Senate Bill 54 could speed up the authorization process “to five days or less, along with other enhancements,” Carter writes, and quotes Dr. Bruce Scott, a Louisville ear, nose and throat physician who is president of theKentucky Medical Association.
“Five days is a considerable improvement for our patients,” Scott said. “It’s still five days of stress and five days of waiting, but that’s a whole lot better than what we used to have, which could often stretch on for weeks.”
KMA says the bill, sponsored by Republican Sen.
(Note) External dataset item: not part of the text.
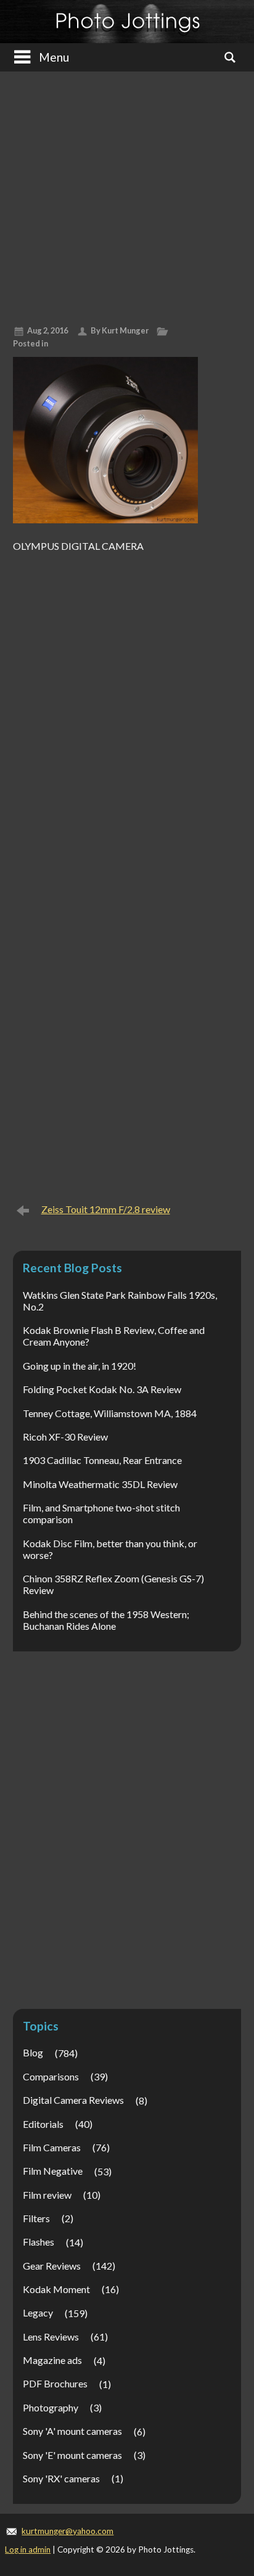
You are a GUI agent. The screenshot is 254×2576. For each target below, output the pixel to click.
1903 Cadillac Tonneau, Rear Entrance (102, 1460)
Ralph Alvarado, a Winchester physician, targets “a process that has become onerous to medical providers and patients alike, with doctors’ office staffs sometimes spending hours on hold waiting to hear back from insurers,” Carter writes.
Scott told her the process can lead patients “to abandon treatments that are recommended by their doctors, and it adds stress to patients who are waiting for approval of a medication, a treatment, a diagnostic study that their trusted physician has recommended to them.”
An American Medical Association survey “found that nearly 30 percent of physicians report that the prior-authorization process required by health insurers has led to serious or life-threatening events for patients,” Carter reports. “The survey of 1,000 practicing physicians also found that more than a third of physicians employ staff strictly to work on pre-authorization tasks.”
Insurers say they have an obligation to keep costs down. “Stephanie Stumbo, acting executive director of the Kentucky Association of Health Plans, reminded members of the House Banking and Insurance Committee that insurance companies also have to deal with headaches related to prior authorization,” Carter writes.
The bill takes effect Jan. 1. It will require health plans to make decisions about urgent services within 24 hours of getting the necessary information, and on non-urgent services within five days. Scott told Carter the insurers “pushed for seven days, and the bill was originally written at 72 hours [three days], and we compromised with five days.”
Prior authorizations for maintenance drugs, usd to treat chronic conditions, will be good for a year, with some exceptions, including opioid painkillers and benzodiazepines (minor tranquilizers).